A liberdade é um recurso bruto: o conflito de valores e atitudes é seu destino. Luiz Felipe Pondé para a FSP:
Nos
Estados Unidos, a esquerda se chama liberal, com razão. A esquerda que
sobrou é filha do liberalismo de John Locke (século 17) a John Stuart
Mill (século 19). Um pressuposto básico do pensamento liberal desde
Locke é a exclusão da violência como instrumento político legítimo.
A
deslegitimação da violência como instrumento político é um fator
essencial. Assim como a legitimidade da guerra como continuação natural
da política por outros meios, como afirmou Carl von Clausewitz
(1780-1831) no seu clássico "Sobre a Guerra", caiu em desgraça, a
violência revolucionária teve o mesmo fim.
Restou
à política os espaços institucionais e o mercado, que também têm se
transformado em poder representativo da República, ainda que indireto,
como a mídia o é há muito tempo.
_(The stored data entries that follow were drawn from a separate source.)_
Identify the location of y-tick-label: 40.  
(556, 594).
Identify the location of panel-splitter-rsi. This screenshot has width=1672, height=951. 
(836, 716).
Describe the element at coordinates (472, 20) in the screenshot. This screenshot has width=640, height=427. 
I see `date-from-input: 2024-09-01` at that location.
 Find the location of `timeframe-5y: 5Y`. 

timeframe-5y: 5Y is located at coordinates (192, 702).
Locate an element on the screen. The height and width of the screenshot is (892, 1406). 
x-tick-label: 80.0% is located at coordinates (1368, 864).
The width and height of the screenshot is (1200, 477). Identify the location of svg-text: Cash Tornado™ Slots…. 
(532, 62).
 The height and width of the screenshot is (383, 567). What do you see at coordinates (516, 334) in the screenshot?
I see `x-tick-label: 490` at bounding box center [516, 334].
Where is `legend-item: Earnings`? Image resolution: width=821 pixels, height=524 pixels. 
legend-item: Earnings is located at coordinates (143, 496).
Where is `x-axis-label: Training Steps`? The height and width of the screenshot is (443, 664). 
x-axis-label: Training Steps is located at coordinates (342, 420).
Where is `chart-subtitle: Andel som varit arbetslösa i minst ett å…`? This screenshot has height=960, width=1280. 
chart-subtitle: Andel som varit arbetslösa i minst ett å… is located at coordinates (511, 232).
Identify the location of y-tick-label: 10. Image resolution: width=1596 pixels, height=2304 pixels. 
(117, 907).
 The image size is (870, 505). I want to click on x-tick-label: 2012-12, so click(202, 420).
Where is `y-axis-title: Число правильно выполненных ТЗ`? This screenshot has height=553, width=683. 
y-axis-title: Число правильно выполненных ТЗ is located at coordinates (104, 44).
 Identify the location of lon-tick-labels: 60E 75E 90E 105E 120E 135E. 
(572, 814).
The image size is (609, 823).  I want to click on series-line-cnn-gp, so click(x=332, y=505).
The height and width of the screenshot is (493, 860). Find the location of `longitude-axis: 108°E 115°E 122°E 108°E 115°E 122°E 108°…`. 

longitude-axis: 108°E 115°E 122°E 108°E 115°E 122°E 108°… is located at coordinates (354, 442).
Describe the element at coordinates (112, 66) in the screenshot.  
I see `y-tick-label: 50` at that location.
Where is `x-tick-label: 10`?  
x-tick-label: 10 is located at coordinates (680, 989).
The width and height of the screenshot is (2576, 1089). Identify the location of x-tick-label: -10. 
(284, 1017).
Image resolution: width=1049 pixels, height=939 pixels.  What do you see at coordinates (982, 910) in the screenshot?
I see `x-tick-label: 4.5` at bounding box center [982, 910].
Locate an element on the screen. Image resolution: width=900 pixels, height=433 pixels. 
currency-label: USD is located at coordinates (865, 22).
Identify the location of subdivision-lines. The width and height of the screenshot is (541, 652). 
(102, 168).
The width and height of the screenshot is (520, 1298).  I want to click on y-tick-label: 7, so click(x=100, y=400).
Daí o vínculo entre lugar de fala,
marketing e cotas.
Mas
talvez não tenha sido apenas a política como violência que fosse a
justificativa para que os russos realizassem a revolução bolchevista.
A
hipótese de Orlando Figes sobre a Revolução Russa em seu "A Tragédia de
um Povo: A Revolução Russa (1891 - 1924)" (ed. Dom Quixote) –autor
conhecido entre nós pelas suas obras "Uma História Cultural da Rússia" e
"Sussurros" (sobre o stalinismo)– é melhor compreendida numa chave
trágica. O que isso quer dizer?
Isso
quer dizer que a revolução aconteceu por inúmeras razões que escapam ao
controle humano quando vistas numa longa duração entre 1825 e 1924.
Como se o descontrole de um número gigantesco de variáveis desenhasse a
própria noção de destino trágico traçado por forças que nos escapam do
ponto de vista da razão.
A
revolução começou em fevereiro de 1917, quando começa a queda do regime
czarista, com protestos contra a falta de pão, massacres de gente
aleatória, motins no Exército, casais transando nas ruas e sem nenhuma
liderança objetiva única. Nem os bolcheviques acreditavam na revolução
naquele momento.
Isso
não quer dizer que, olhando pontualmente certos momentos na cadeia
infinita de fatos, não percebamos a incompetência do Estado czarista no
seu vai e vem diante da modernização europeia e a resistência a ela por
parte de alguns setores da inteligência russa.
A
vastidão infinita da Rússia e seus Estados satélites, a Primeira Guerra
Mundial, a precariedade técnica e burocrática, a ignorância e a miséria
profundas e a inapetência do "governo provisional" pré-bolchevique são
causas identificáveis, mas incontroláveis quando postas lado a lado.
A interpretação forte dessa hipótese nos leva à suposição de que uma revolução dessa magnitude só acontece como tragédia.
Ninguém
–nem mesmo Kerenski, Lênin, Trótski ou Stálin, seus protagonistas
conhecidos– foi, de fato, senhor do processo. A contingência foi a
senhora da história. E quando a contingência é a senhora da casa,
estamos na casa da tragédia.
A
Revolução Russa, cozida profundamente sob o impacto do racionalismo
hegeliano, acabou por se provar anti-hegeliana e antimarxista: não há
agente histórico racional capaz de conduzir nenhum processo histórico
dessa magnitude.
O
liberalismo como tradição exclui qualquer opção violenta e pretende
conter toda ação política e social dentro de uma racionalidade
institucional. Entretanto, como bem viu Isaiah Berlin (século 20), muito
influenciado pela inteligência russa do 19, a liberdade é um recurso
bruto: o conflito de valores e atitudes é seu destino. Daí ser ele
denominado por John Gray, já no século 21, como o liberal trágico por
excelência.
A
liberdade como dado bruto representa a cegueira final dos processos
históricos. Isso não implica recusa da liberdade, mas sim percepção de
que ela, assim como sua mais nova ferramenta, as redes sociais, é da
ordem da fissura do átomo e da energia nuclear.
Tolstói,
no epílogo da segunda parte do seu "Guerra e Paz", desenhou a melhor
teoria da história para esse quadro: a história é cega e resultado de
infinitas ações que escapam ao nosso controle cognitivo e a nossa
vontade.
Nunca sabemos para onde vamos. Somos agentes da contingência, e não de um processo histórico racional.